_PROBLEM TO SOLVE_
Whenever a line of the listing contains the string "TicketSource", return that line.

_DATA UNDER STUDY_

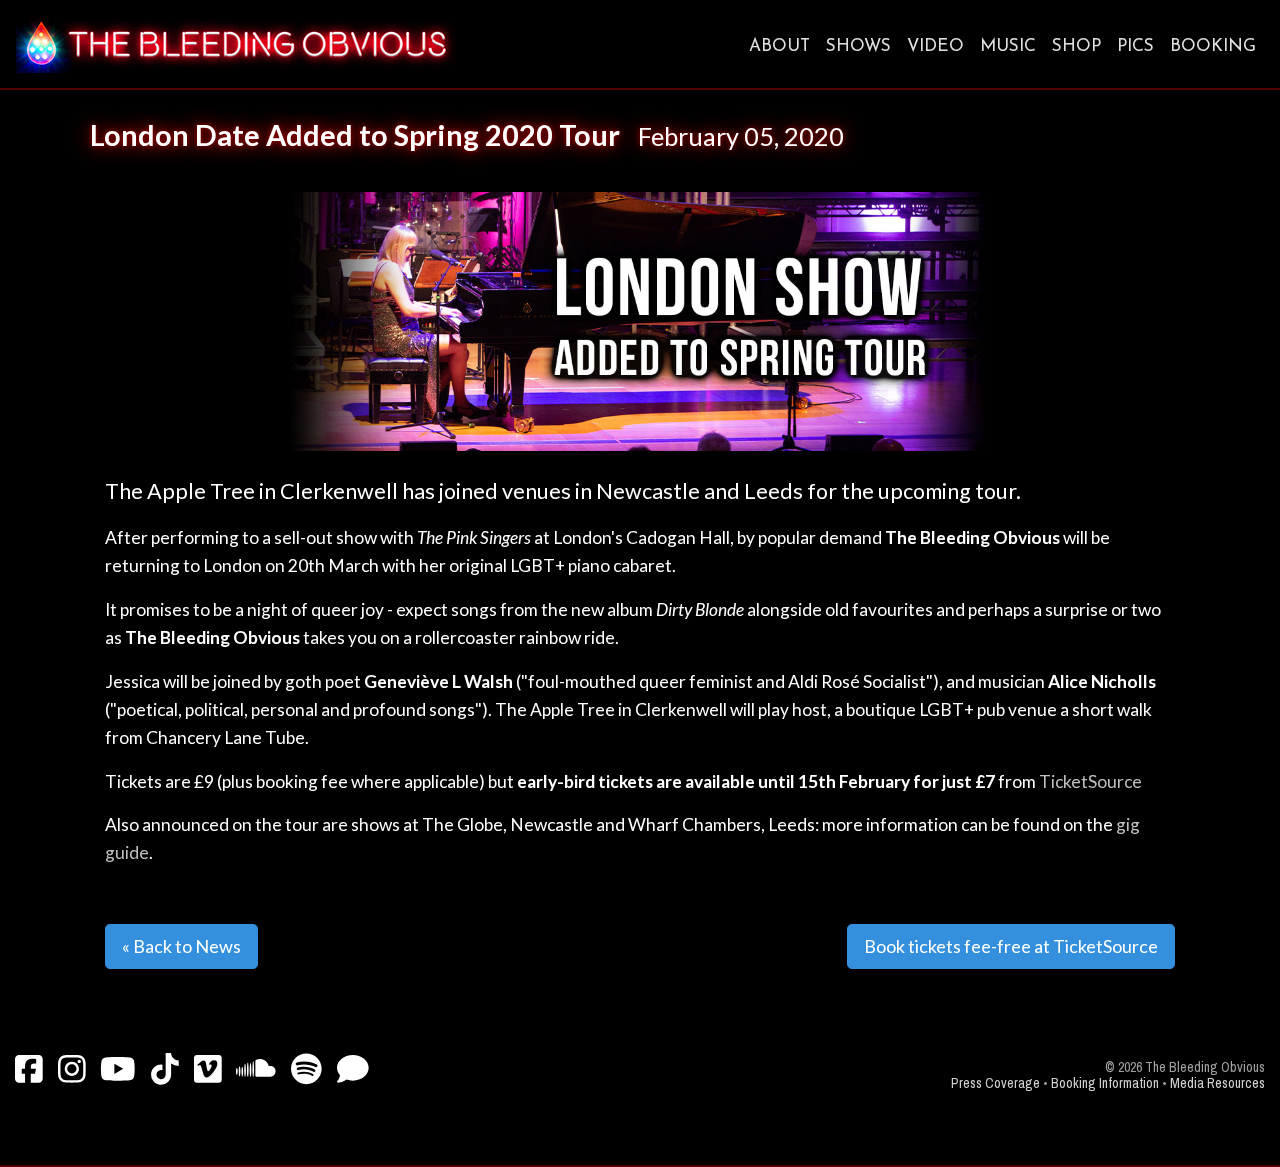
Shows (858, 46)
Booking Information (1105, 1083)
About (779, 46)
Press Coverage (995, 1083)
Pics (1135, 46)
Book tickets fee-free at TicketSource (1011, 946)
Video (935, 46)
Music (1008, 46)
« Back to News (181, 946)
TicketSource (1090, 781)
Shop (1076, 46)
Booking (1213, 46)
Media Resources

_SOLUTION FOR THIS TASK_
Book tickets fee-free at TicketSource (1011, 946)
TicketSource (1090, 781)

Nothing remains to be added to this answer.